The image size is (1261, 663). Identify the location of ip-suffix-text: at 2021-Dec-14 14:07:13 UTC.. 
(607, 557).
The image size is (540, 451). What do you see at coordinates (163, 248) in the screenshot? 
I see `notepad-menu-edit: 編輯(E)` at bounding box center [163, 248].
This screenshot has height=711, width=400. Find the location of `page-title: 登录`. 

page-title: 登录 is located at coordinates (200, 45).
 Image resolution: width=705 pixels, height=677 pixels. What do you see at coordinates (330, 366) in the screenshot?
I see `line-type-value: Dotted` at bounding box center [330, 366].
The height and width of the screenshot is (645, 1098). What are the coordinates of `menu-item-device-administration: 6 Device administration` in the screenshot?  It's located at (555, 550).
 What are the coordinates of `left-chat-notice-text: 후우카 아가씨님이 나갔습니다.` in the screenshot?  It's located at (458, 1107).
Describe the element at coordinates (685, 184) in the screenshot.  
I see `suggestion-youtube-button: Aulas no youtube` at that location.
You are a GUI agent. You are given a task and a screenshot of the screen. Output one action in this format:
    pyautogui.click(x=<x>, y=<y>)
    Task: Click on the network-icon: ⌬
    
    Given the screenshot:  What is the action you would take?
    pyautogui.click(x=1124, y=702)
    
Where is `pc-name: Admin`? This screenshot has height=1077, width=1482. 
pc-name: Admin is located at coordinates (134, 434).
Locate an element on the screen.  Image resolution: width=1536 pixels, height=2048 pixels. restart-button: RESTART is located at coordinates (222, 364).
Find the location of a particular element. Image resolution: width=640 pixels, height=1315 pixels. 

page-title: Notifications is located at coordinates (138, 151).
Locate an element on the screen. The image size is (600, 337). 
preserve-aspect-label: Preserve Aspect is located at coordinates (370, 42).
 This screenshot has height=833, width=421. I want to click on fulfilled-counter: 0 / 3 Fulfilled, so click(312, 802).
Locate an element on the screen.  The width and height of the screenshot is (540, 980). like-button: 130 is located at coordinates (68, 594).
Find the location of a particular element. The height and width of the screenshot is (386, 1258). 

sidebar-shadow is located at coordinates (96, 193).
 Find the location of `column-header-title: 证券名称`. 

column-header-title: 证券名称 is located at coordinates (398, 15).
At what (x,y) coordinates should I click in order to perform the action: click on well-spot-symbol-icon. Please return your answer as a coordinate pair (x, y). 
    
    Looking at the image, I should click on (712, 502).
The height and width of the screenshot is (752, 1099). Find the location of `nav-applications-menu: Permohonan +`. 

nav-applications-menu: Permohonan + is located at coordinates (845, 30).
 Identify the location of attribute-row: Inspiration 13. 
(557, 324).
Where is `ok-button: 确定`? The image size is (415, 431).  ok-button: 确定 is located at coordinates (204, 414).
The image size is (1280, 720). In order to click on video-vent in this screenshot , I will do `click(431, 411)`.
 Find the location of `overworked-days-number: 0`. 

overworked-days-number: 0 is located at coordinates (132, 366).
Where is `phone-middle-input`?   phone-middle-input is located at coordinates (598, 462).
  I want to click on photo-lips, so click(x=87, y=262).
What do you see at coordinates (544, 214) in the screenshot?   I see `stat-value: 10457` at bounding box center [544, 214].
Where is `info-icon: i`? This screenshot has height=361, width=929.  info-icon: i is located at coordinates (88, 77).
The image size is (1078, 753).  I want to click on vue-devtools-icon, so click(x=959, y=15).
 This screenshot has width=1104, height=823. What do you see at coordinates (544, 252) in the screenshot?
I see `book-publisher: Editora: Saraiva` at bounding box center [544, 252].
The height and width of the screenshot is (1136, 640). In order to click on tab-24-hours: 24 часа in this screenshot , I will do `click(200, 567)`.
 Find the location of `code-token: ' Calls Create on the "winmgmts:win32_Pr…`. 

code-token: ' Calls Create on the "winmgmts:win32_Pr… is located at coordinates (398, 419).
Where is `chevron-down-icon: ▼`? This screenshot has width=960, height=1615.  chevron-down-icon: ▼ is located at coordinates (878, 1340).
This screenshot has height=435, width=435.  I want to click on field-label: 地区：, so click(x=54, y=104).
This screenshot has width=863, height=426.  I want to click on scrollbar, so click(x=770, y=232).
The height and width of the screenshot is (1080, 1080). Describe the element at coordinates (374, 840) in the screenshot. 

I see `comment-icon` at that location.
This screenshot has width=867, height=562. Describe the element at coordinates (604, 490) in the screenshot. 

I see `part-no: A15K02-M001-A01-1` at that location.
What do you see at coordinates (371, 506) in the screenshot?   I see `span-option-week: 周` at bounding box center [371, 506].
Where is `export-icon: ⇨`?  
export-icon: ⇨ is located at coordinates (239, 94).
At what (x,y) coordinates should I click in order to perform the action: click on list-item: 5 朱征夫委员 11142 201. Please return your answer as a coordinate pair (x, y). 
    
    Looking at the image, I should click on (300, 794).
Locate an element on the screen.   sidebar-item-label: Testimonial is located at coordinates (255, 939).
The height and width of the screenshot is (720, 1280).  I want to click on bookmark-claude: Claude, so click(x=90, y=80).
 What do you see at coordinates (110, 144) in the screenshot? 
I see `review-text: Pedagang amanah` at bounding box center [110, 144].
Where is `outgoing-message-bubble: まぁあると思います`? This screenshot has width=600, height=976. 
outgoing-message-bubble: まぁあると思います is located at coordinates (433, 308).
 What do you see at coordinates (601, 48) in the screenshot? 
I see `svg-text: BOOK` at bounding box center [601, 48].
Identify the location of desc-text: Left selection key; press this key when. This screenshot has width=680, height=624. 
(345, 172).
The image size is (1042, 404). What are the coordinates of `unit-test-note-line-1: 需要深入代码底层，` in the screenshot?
━━━━━━━━━━━━━━━━━━━━━━━━━━━━━━
EXERCISE BRIEF.
Copy all of the data above word for word, changing nothing.

ANSWER TO THIS TASK.
The image size is (1261, 663). Identify the location of ip-suffix-text: at 2021-Dec-14 14:07:13 UTC.. 
(607, 557).
The image size is (540, 451). What do you see at coordinates (163, 248) in the screenshot? 
I see `notepad-menu-edit: 編輯(E)` at bounding box center [163, 248].
This screenshot has height=711, width=400. Find the location of `page-title: 登录`. 

page-title: 登录 is located at coordinates (200, 45).
 Image resolution: width=705 pixels, height=677 pixels. What do you see at coordinates (330, 366) in the screenshot?
I see `line-type-value: Dotted` at bounding box center [330, 366].
The height and width of the screenshot is (645, 1098). What are the coordinates of `menu-item-device-administration: 6 Device administration` in the screenshot?  It's located at (555, 550).
 What are the coordinates of `left-chat-notice-text: 후우카 아가씨님이 나갔습니다.` in the screenshot?  It's located at (458, 1107).
Describe the element at coordinates (685, 184) in the screenshot.  
I see `suggestion-youtube-button: Aulas no youtube` at that location.
You are a GUI agent. You are given a task and a screenshot of the screen. Output one action in this format:
    pyautogui.click(x=<x>, y=<y>)
    Task: Click on the network-icon: ⌬
    
    Given the screenshot:  What is the action you would take?
    pyautogui.click(x=1124, y=702)
    
Where is `pc-name: Admin`? This screenshot has height=1077, width=1482. 
pc-name: Admin is located at coordinates (134, 434).
Locate an element on the screen.  Image resolution: width=1536 pixels, height=2048 pixels. restart-button: RESTART is located at coordinates (222, 364).
Find the location of a particular element. Image resolution: width=640 pixels, height=1315 pixels. 

page-title: Notifications is located at coordinates (138, 151).
Locate an element on the screen. The image size is (600, 337). 
preserve-aspect-label: Preserve Aspect is located at coordinates (370, 42).
 This screenshot has height=833, width=421. I want to click on fulfilled-counter: 0 / 3 Fulfilled, so click(312, 802).
Locate an element on the screen.  The width and height of the screenshot is (540, 980). like-button: 130 is located at coordinates (68, 594).
Find the location of a particular element. The height and width of the screenshot is (386, 1258). 

sidebar-shadow is located at coordinates (96, 193).
 Find the location of `column-header-title: 证券名称`. 

column-header-title: 证券名称 is located at coordinates (398, 15).
At what (x,y) coordinates should I click in order to perform the action: click on well-spot-symbol-icon. Please return your answer as a coordinate pair (x, y). 
    
    Looking at the image, I should click on (712, 502).
The height and width of the screenshot is (752, 1099). Find the location of `nav-applications-menu: Permohonan +`. 

nav-applications-menu: Permohonan + is located at coordinates (845, 30).
 Identify the location of attribute-row: Inspiration 13. 
(557, 324).
Where is `ok-button: 确定`? The image size is (415, 431).  ok-button: 确定 is located at coordinates (204, 414).
The image size is (1280, 720). In order to click on video-vent in this screenshot , I will do `click(431, 411)`.
 Find the location of `overworked-days-number: 0`. 

overworked-days-number: 0 is located at coordinates (132, 366).
Where is `phone-middle-input`?   phone-middle-input is located at coordinates (598, 462).
  I want to click on photo-lips, so click(x=87, y=262).
What do you see at coordinates (544, 214) in the screenshot?   I see `stat-value: 10457` at bounding box center [544, 214].
Where is `info-icon: i`? This screenshot has height=361, width=929.  info-icon: i is located at coordinates (88, 77).
The image size is (1078, 753).  I want to click on vue-devtools-icon, so click(x=959, y=15).
 This screenshot has width=1104, height=823. What do you see at coordinates (544, 252) in the screenshot?
I see `book-publisher: Editora: Saraiva` at bounding box center [544, 252].
The height and width of the screenshot is (1136, 640). In order to click on tab-24-hours: 24 часа in this screenshot , I will do `click(200, 567)`.
 Find the location of `code-token: ' Calls Create on the "winmgmts:win32_Pr…`. 

code-token: ' Calls Create on the "winmgmts:win32_Pr… is located at coordinates (398, 419).
Where is `chevron-down-icon: ▼`? This screenshot has width=960, height=1615.  chevron-down-icon: ▼ is located at coordinates (878, 1340).
This screenshot has height=435, width=435.  I want to click on field-label: 地区：, so click(x=54, y=104).
This screenshot has width=863, height=426.  I want to click on scrollbar, so click(x=770, y=232).
The height and width of the screenshot is (1080, 1080). Describe the element at coordinates (374, 840) in the screenshot. 

I see `comment-icon` at that location.
This screenshot has width=867, height=562. Describe the element at coordinates (604, 490) in the screenshot. 

I see `part-no: A15K02-M001-A01-1` at that location.
What do you see at coordinates (371, 506) in the screenshot?   I see `span-option-week: 周` at bounding box center [371, 506].
Where is `export-icon: ⇨`?  
export-icon: ⇨ is located at coordinates (239, 94).
At what (x,y) coordinates should I click in order to perform the action: click on list-item: 5 朱征夫委员 11142 201. Please return your answer as a coordinate pair (x, y). 
    
    Looking at the image, I should click on (300, 794).
Locate an element on the screen.   sidebar-item-label: Testimonial is located at coordinates (255, 939).
The height and width of the screenshot is (720, 1280).  I want to click on bookmark-claude: Claude, so click(x=90, y=80).
 What do you see at coordinates (110, 144) in the screenshot? 
I see `review-text: Pedagang amanah` at bounding box center [110, 144].
Where is `outgoing-message-bubble: まぁあると思います`? This screenshot has width=600, height=976. 
outgoing-message-bubble: まぁあると思います is located at coordinates (433, 308).
 What do you see at coordinates (601, 48) in the screenshot? 
I see `svg-text: BOOK` at bounding box center [601, 48].
Identify the location of desc-text: Left selection key; press this key when. This screenshot has width=680, height=624. 
(345, 172).
The image size is (1042, 404). What are the coordinates of `unit-test-note-line-1: 需要深入代码底层，` in the screenshot?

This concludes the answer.